In R, you’ll constantly build logical **expressions** using operators. These are the building blocks for both computation *and* later topics like control flow.

## Arithmetic operators

Arithmetic operators combine numeric values to form expressions.

- `+`, `-`, `*`, `/`, `^` — standard addition, subtraction, multiplication, division, exponentiation  
- `%%` — modulo (the remainder after division)  
- `%/%` — integer division (division rounded down to an integer)

In [None]:
2 + 3 * 4 

Precedence matters. When in doubt, use parentheses. 

In [None]:
(2 + 3) * 4 

In [None]:
2^3

In [None]:
10 %% 3 

In [None]:
10 %/% 3  

> Aside: In none of these code chunks do I assign things to a variable. Did I store anything in memory? 

## Comparisons (return `TRUE` / `FALSE`)

Comparison operators compare two values and return a logical result (`TRUE` or `FALSE`).

- `==` equal to  
- `!=` not equal to  
- `<` less than, `<=` less than or equal to  
- `>` greater than, `>=` greater than or equal to

## Logical operators

Logical operators combine or modify logical values (`TRUE` / `FALSE`).
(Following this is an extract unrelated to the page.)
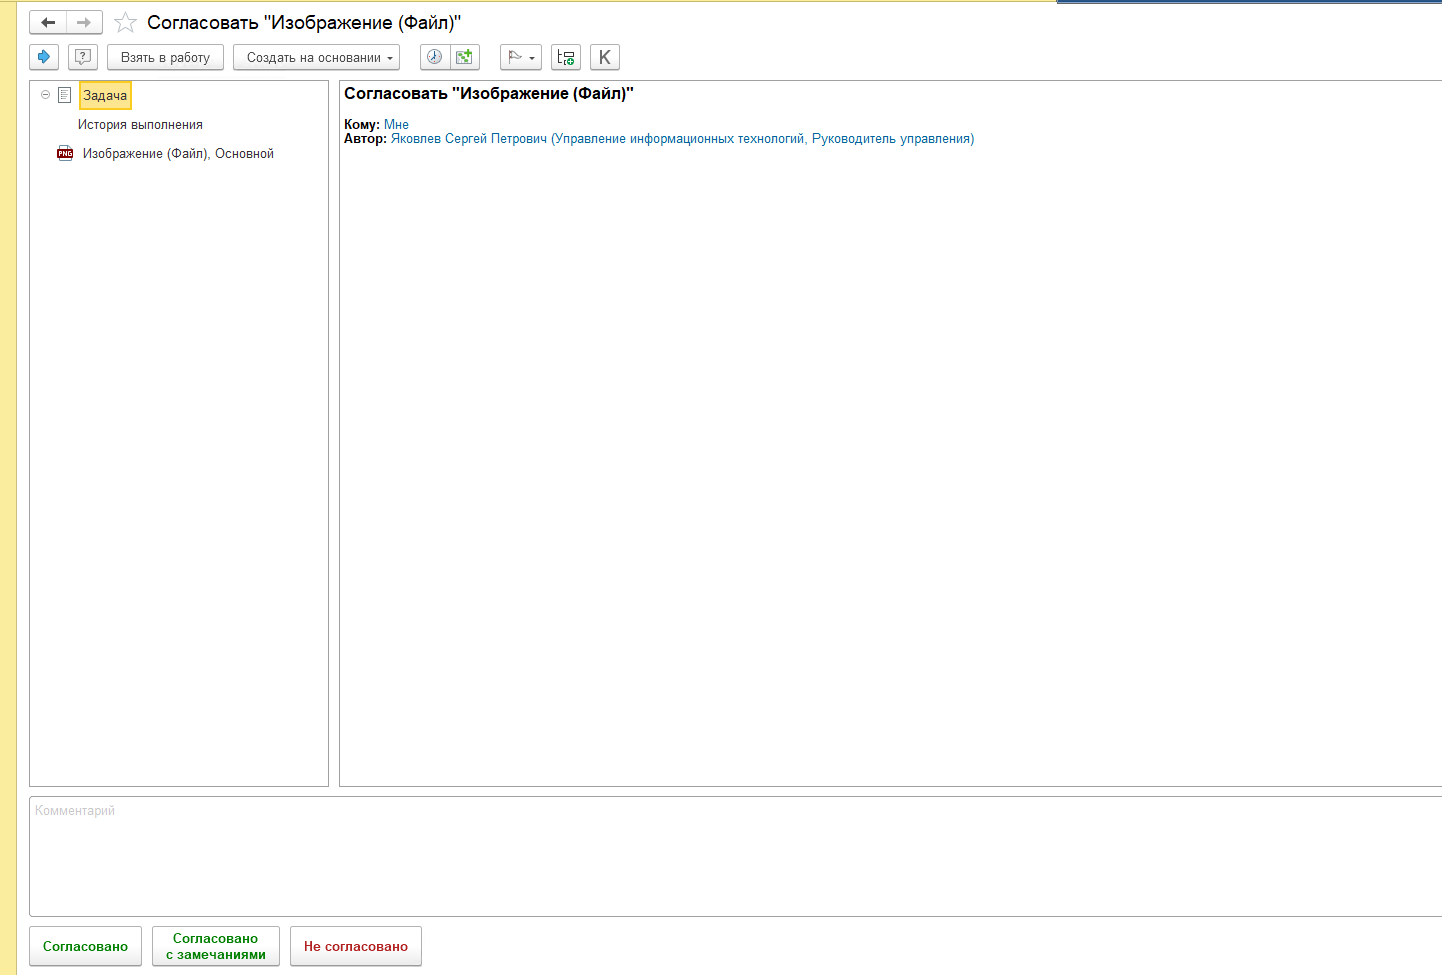Viewport: 1442px width, 975px height.
Task: Click the green plus grid icon
Action: pos(464,57)
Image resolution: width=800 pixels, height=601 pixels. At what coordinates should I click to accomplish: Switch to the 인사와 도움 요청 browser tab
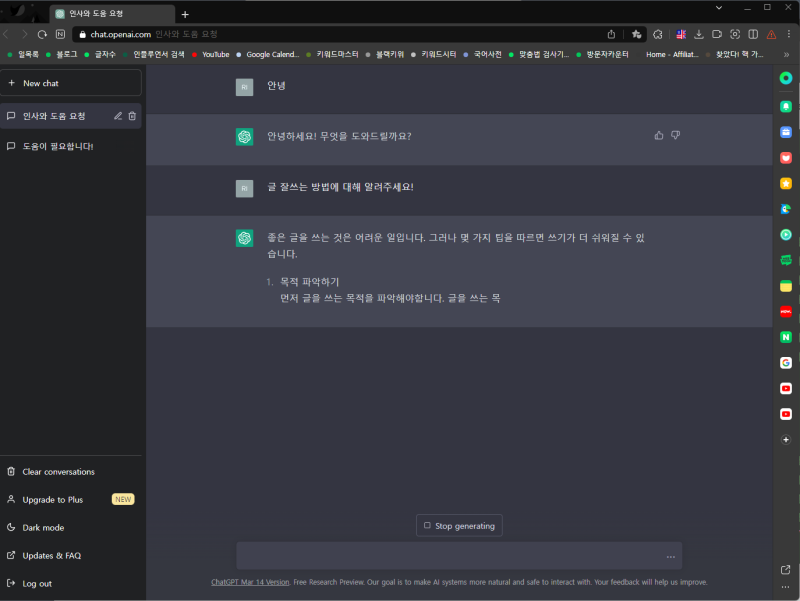pos(110,14)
- `&` and `|` are **vectorized** (element-wise), so they operate on every element of a logical vector  
- `&&` and `||` are **short-circuit** operators, so they only evaluate the first element (best inside `if (...)`; we’ll revisit this in `Control_Flow.ipynb`)  
- `!` negates a logical value (`!TRUE` is `FALSE`)

In [None]:
c(TRUE, FALSE, TRUE) | c(TRUE, TRUE, FALSE)

In [None]:
c(TRUE, FALSE, TRUE) & c(TRUE, TRUE, FALSE)

# Control Flow

Control flow provide instructions for how your code makes decisions and repeats work.

**You'll use this for:**
- branching: doing different things depending on conditions
- looping: repeating steps
- handling special (edge) cases cleanly

## `if`, `else if`, `else`

Use `if` when you want to branch on a **single** boolean expression (`TRUE`/`FALSE`).

```r
if (boolean expression) {
  ...
} else if (boolean expression) {
  ...
} else {
  ...
}
```

The boolean expression is usually based on a variable that can change in your code. It asks a question that can be answered with a `TRUE` or `FALSE`. 
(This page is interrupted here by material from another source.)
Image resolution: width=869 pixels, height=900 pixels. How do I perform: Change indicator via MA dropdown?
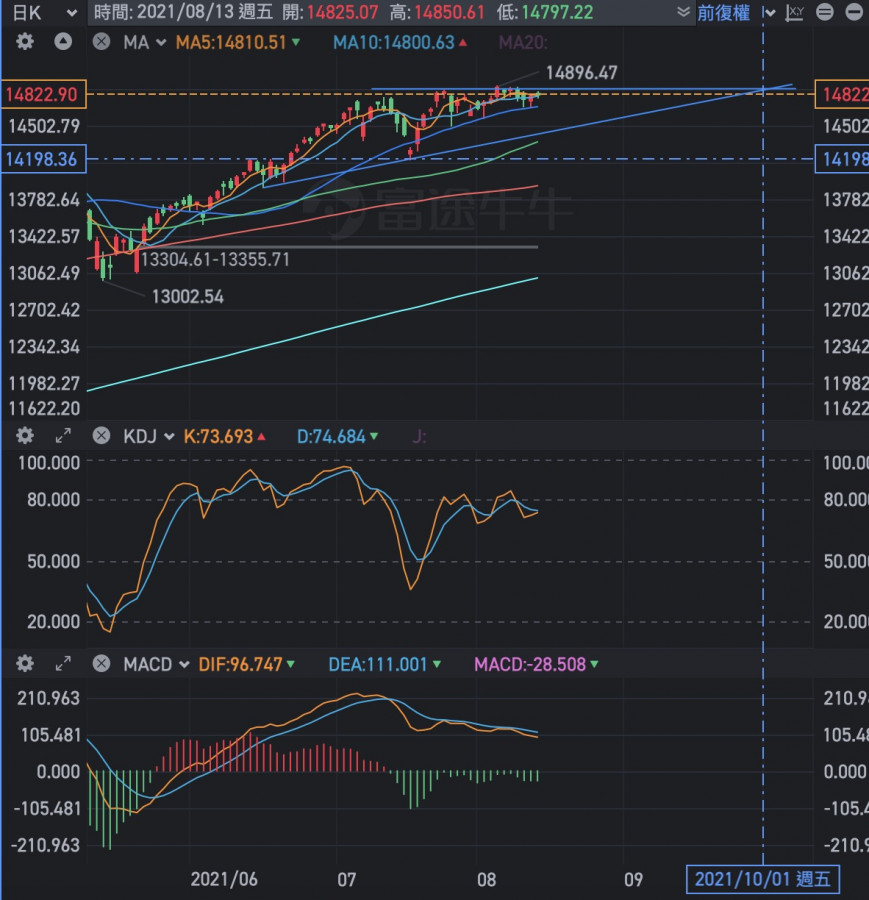coord(144,42)
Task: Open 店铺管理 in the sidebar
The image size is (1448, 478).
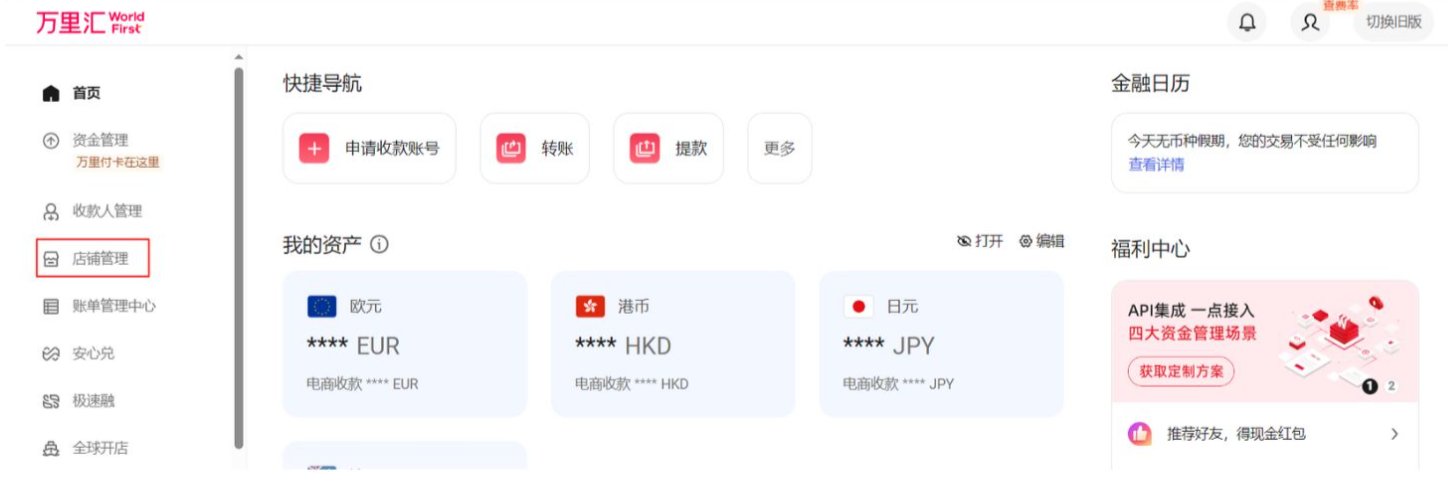Action: point(99,258)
### `if` expects a single TRUE/FALSE

If your condition comes from a vector, use `any(...)` / `all(...)`.


## Vectorized conditional: `ifelse()` (and friends)
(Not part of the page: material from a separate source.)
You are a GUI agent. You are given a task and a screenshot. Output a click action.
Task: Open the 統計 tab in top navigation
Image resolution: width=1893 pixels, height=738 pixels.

If you want to create a new vector based on a condition, `ifelse()` is often the simplest tool.

- `ifelse(test, yes, no)` returns a vector the same length as `test`.
- In tidyverse pipelines, prefer `dplyr::if_else()` (stricter about types).


## `for` loops

`for` loops iterate over a sequence.

Two common patterns:
1) build up a result (**preallocate** if possible)
2) do a side effect (printing, plotting, saving)


In [None]:
squares <- c(1,2,3)

for (i in 1:length(squares)) {
  squares[i] <- i^2
}

squares

Same code but **vectorized**

In [None]:
squares <- c(1,2,3)
squares^2

Vectorization is going to be the preferred method when possible. It's easier to read and often will perform the operation quicker. In some cases it will be necessary to make a `for` loop and go elementwise. Use indices when the position matters, or when each step depends on previous steps.

In [None]:
n <- 10
fib <- c(1:n) #make a container for a placeholder (a.k.a. preallocate)

fib[1] <- 1
fib[2] <- 1

for (i in 3:n) {
  fib[i] <- fib[i - 1] + fib[i - 2]
}

fib

## `while` loops

Use these when you don’t know ahead of time how many iterations you’ll need.

- `while (condition) { ... }` keeps going *while* the condition is TRUE.


In [None]:
# while example


## Mini practice

1) Create a vector `x <- c(-3, -1, 0, 2, 5)`.  
   Use `ifelse()` to label each value `"neg"`, `"zero"`, or `"pos"` (hint: nested `ifelse`).

2) Write a `for` loop that computes the cumulative sum of `1:n` without using `cumsum()`.

3) Write a `while` loop that keeps doubling a number starting at `1` until it exceeds `100`.